Sarah sonrió. Era el factor decisivo. Casi lo dijo riendo.
– Dos mil setecientos.
– ¿Me tomas el pelo? -Phil apartó la bandeja del desayuno y saltó de la cama-. ¿Te has vuelto loca? ¿Dos mil setecientos? ¿Qué era antes? ¿Un hotel? Maldita sea, ni que se tratara del Fairmont.
– Es más bonito aún -contestó Sarah con orgullo-. Quiero llevarte a verla.
– ¿Sabe tu madre lo que has hecho? -Como si eso le importara a alguno de los dos. Phil jamás mencionaba a su madre. La aversión era mutua.
– Todavía no. Se lo contaré a todos el día de Navidad. Quiero sorprender a mi abuela. No ha visto la casa desde que tenía siete años.
– No entiendo a qué viene todo esto. -Phil la fulminó con la mirada-. Te comportas como si estuvieras chiflada. Llevas semanas actuando de una forma muy extraña. Uno no compra una casa como esa así como así a menos que lo vea como una inversión y piense sacarle un beneficio después de restaurarla, pero así y todo sería una locura. No dispones de tiempo para embarcarte en un proyecto como ese. Trabajas tanto como yo. Eres abogada, por lo que más quieras, no contratista o decoradora. ¿En qué estabas pensando?
– Tengo más tiempo libre que tú -replicó Sarah con calma.
Estaba harta de sus comentarios insultantes sobre la casa y sobre ella. Actuaba como si le estuviera pidiendo que pusiera dinero, y no era el caso.
– ¿De dónde sacas que tienes más tiempo libre que yo? La última noticia que tengo es que estabas trabajando catorce horas diarias.
– Yo no voy al gimnasio. Eso representa cinco noches libres por semana.

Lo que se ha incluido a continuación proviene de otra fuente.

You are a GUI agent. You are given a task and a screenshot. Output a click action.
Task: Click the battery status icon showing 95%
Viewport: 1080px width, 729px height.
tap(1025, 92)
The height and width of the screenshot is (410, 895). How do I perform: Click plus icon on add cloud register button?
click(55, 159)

Y puedo trabajar en la casa los fines de semana.
– ¿Y qué se supone que he de hacer yo entretanto? -preguntó, indignado, Phil-. ¿Girar los pulgares mientras tú friegas ventanas y pules suelos?

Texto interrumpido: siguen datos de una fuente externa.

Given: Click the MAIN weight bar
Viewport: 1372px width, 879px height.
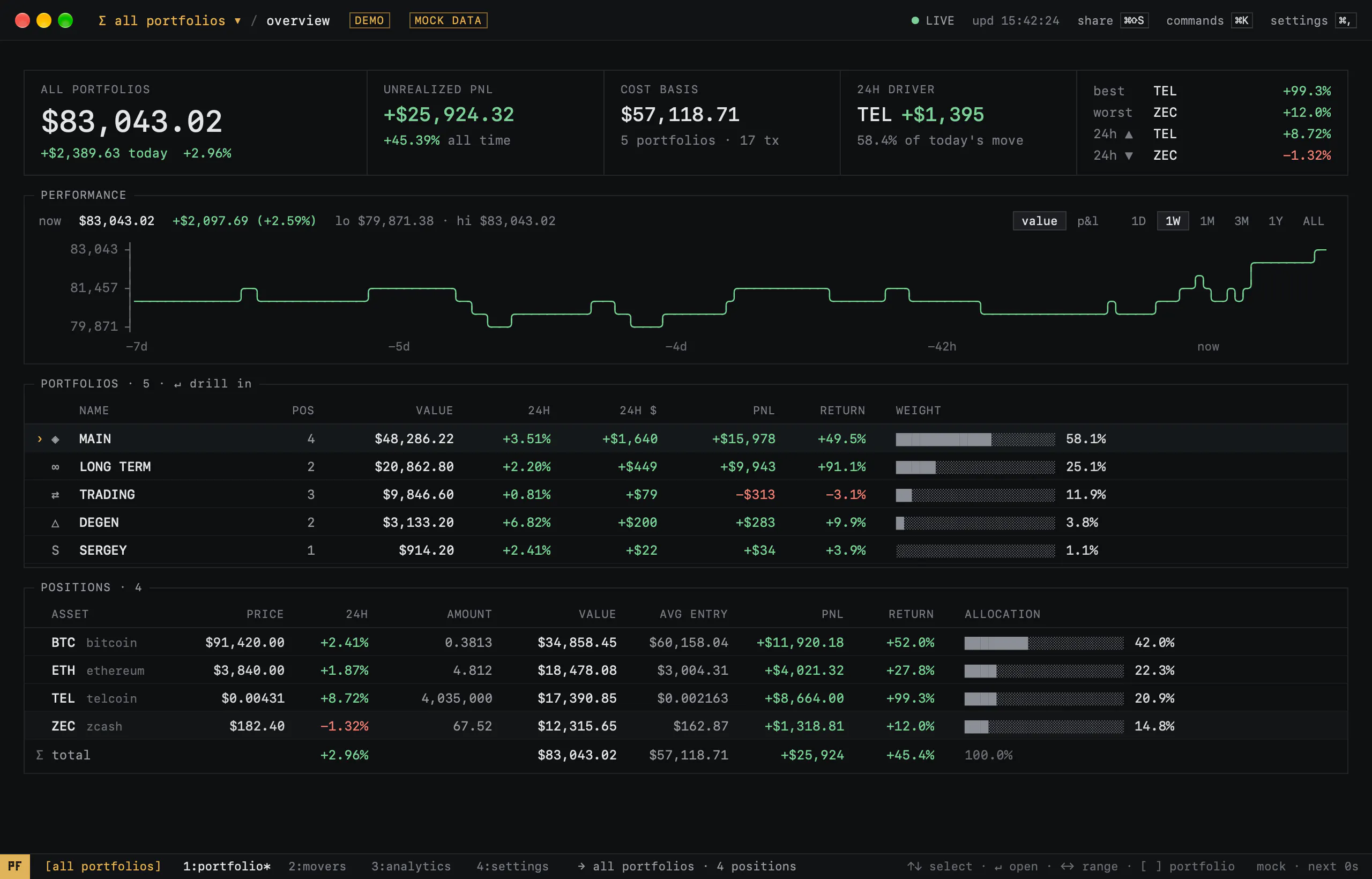Looking at the screenshot, I should 975,439.
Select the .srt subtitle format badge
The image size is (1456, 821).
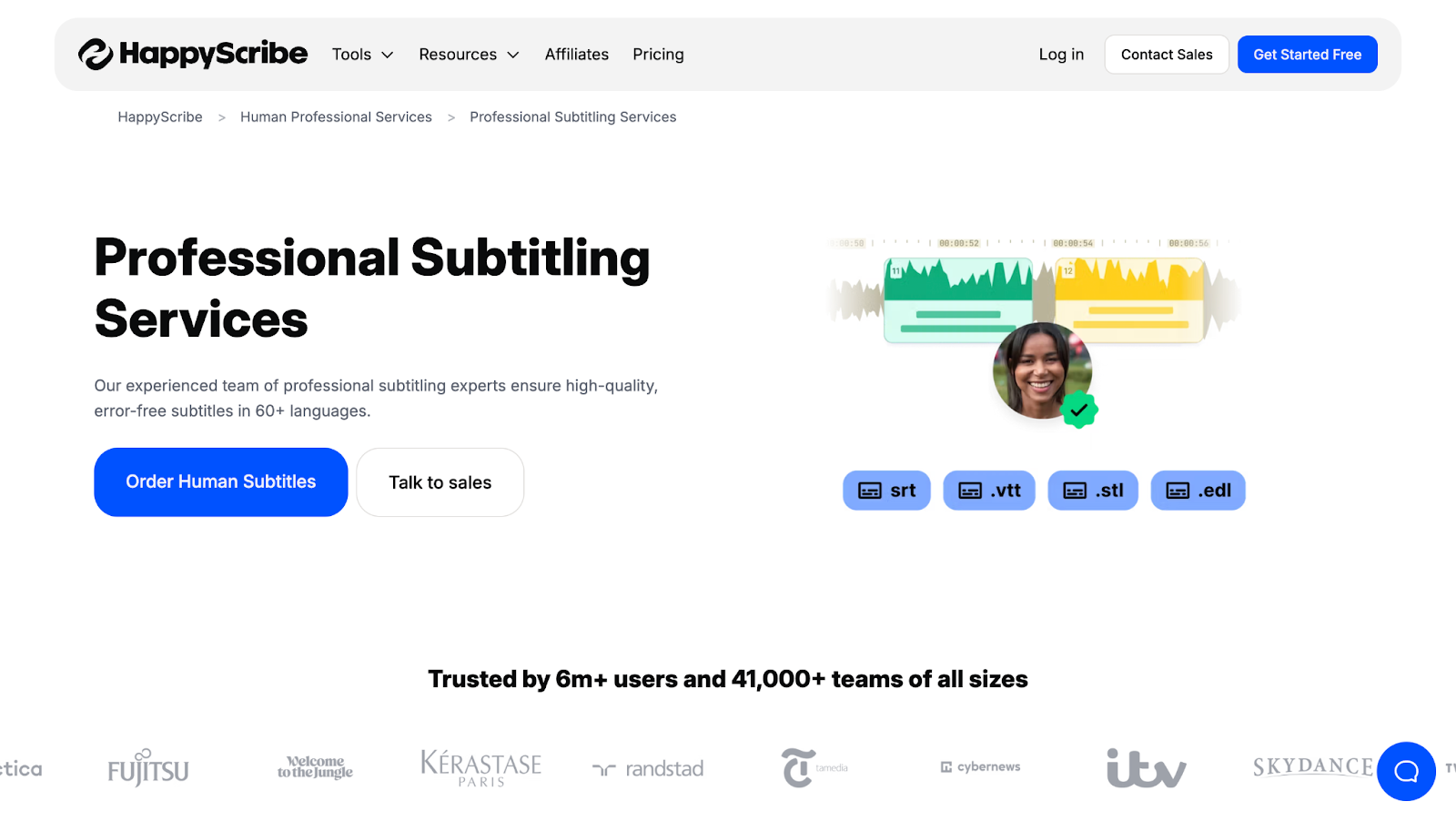click(x=885, y=490)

– Puedes ayudarme. En cualquier caso, los fines de semana nunca estás conmigo durante el día. Siempre acabas haciendo tus cosas.
– Eso es mentira y lo sabes. No puedo creer que hayas hecho algo tan estúpido. ¿Realmente piensas vivir en una casa de ese tamaño?
– Es preciosa. Espera a verla. -Sarah estaba ofendida por todo lo que Phil había dicho, y por su forma de expresarse. Si se hubiera molestado en mirarla lo habría visto en sus ojos, pero estaba demasiado ocupado rebajándola-. Tiene hasta un salón de baile -continuó con calma.
– Genial. Podrías alquilárselo a Arthur Murray para pagarte la reforma. Sarah, creo que has perdido un tornillo -dijo, y se sentó de nuevo en la cama.
– Eso parece. Gracias por tu apoyo.
– A estas alturas de nuestras vidas lo que tenemos que hacer es simplificar las cosas. Tener menos, implicarnos menos. ¿Quién necesita un quebradero de cabeza como ese? No tienes ni idea en lo que te estás metiendo.